### [Problem]
For this exercise, write out exactly the lines from the line containing "This screenshot has width=1500, height=721." through the last line of the records, and no other lines.

### [Records from a data collection]
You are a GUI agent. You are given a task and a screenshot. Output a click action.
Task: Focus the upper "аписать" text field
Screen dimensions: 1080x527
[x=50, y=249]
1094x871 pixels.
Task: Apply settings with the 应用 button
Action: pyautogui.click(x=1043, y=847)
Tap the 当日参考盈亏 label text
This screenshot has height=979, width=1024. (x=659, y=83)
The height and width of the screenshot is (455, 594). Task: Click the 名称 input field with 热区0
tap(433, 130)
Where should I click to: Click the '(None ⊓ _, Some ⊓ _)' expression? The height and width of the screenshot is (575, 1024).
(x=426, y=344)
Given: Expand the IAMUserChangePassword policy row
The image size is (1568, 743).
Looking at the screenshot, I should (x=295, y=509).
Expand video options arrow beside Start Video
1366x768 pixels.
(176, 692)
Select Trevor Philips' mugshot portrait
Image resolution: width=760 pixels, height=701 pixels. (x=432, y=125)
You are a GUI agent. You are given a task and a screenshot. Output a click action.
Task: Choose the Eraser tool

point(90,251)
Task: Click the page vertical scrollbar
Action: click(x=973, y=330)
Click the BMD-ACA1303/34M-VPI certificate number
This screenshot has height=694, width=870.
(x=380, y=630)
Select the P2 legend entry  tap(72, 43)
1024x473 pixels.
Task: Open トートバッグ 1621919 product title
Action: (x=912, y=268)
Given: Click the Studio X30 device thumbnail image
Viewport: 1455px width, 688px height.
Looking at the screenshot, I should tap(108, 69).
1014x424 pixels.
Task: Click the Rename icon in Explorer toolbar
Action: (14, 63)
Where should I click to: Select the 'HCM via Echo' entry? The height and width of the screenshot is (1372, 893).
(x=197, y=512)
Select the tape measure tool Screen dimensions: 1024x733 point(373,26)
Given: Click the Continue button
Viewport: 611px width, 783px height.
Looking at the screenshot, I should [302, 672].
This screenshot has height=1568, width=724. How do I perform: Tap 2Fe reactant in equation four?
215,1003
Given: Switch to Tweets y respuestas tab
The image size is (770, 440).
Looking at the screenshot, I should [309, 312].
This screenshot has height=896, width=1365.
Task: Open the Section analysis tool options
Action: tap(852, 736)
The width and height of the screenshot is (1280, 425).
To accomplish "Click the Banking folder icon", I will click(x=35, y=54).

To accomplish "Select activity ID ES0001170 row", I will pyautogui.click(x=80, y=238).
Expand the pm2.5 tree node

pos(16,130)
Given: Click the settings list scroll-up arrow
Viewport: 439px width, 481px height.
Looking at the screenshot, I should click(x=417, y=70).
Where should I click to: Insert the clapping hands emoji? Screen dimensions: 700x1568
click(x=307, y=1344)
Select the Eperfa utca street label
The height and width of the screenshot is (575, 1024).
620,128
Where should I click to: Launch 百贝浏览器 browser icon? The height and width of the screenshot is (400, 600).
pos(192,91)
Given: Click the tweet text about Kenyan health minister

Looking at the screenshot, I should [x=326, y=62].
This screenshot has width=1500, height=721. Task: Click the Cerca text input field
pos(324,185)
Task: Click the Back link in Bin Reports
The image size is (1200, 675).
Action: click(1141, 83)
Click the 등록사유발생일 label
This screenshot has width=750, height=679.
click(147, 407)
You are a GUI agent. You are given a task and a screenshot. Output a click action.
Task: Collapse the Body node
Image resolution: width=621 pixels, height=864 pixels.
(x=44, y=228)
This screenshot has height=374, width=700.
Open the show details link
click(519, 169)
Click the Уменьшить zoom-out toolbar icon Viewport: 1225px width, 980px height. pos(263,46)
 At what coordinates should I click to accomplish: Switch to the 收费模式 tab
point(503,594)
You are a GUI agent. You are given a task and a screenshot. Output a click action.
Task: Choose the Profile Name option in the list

### [Solution to the problem]
This screenshot has width=1500, height=721. Task: Click the Cerca text input field
pos(324,185)
Task: Click the Back link in Bin Reports
The image size is (1200, 675).
Action: click(1141, 83)
Click the 등록사유발생일 label
This screenshot has width=750, height=679.
click(147, 407)
You are a GUI agent. You are given a task and a screenshot. Output a click action.
Task: Collapse the Body node
Image resolution: width=621 pixels, height=864 pixels.
(x=44, y=228)
This screenshot has height=374, width=700.
Open the show details link
click(519, 169)
Click the Уменьшить zoom-out toolbar icon Viewport: 1225px width, 980px height. pos(263,46)
 At what coordinates should I click to accomplish: Switch to the 收费模式 tab
point(503,594)
You are a GUI agent. You are given a task and a screenshot. Output a click action.
Task: Choose the Profile Name option in the list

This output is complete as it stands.